There have been two common concerns regarding the pre-season ratings that need to be addressed. The first deals with what happens to them now that games are being played. Currently, the pre-season ratings hold the weight of a little less than five games of play. This figure was selected somewhat arbitrarily, but in doing some testing I felt like it provided suitable resistance to the results of the first few games of the season. I saw enough warts in the system to know that teams need some freedom to move around in the first week or two, but I still trust the system enough to value DePaul’s initial rating more than its 33-point win over Chicago State.
The pre-season ratings will be degraded as real data accumulates. Starting next Monday, the influence of the initial rating will be dropped gradually each day until it reaches zero on the morning of January 23. This seems like a long ways away, but this date was chosen for a couple of reasons.
If you’ve followed my ratings, you understand that the early January version can still have quite a few outliers. Another problem at that time is that unrealistic values can exist for team offense and defense for a handful of teams. Including a bit of pre-season rating will mitigate those issues. Another benefit of stretching the influence out that far is that from day to day, any change in the ratings will be much more due to the previous day’s games than from removing a small amount of pre-season influence. And it’s not like the ratings will be any different on January 22 than January 23. By the time mid-January arrives, the influence of the pre-season ratings will be tiny compared to 15-20 actual games that will have been played by each team.

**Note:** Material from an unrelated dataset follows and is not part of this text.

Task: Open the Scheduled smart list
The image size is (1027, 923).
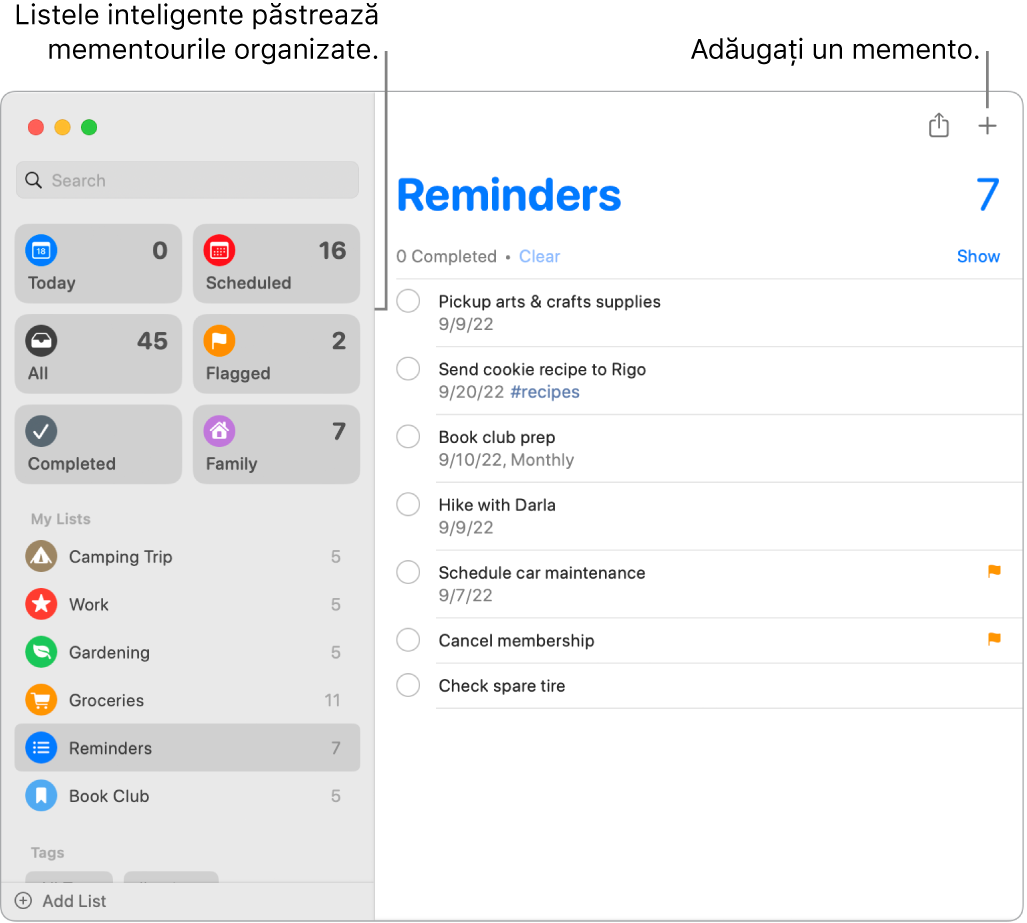Action: [276, 264]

The other issue that has been raised is what to do about “raw data”. This is not such a big concern to me because the adjusted data, even as a blend of pre-season prediction and actual schedule-adjusted game values, tells the truest story of a team’s ability. That doesn’t mean there aren’t outliers in the rankings, of course. (But as my critics will tell you, there are outliers in the rankings in April as well.) Most teams are reasonably close to where they should be, but some teams aren’t. However the adjusted, pre-season influenced, data is much better than drawing conclusions based purely on data from games played.
That said, there’s surely some value in being able to peek under the hood and compare raw values to adjusted values to get a sense for the effect of the adjustments. I thought I would jam the values into the four factors page, but there’s too much info there already. I’m still looking.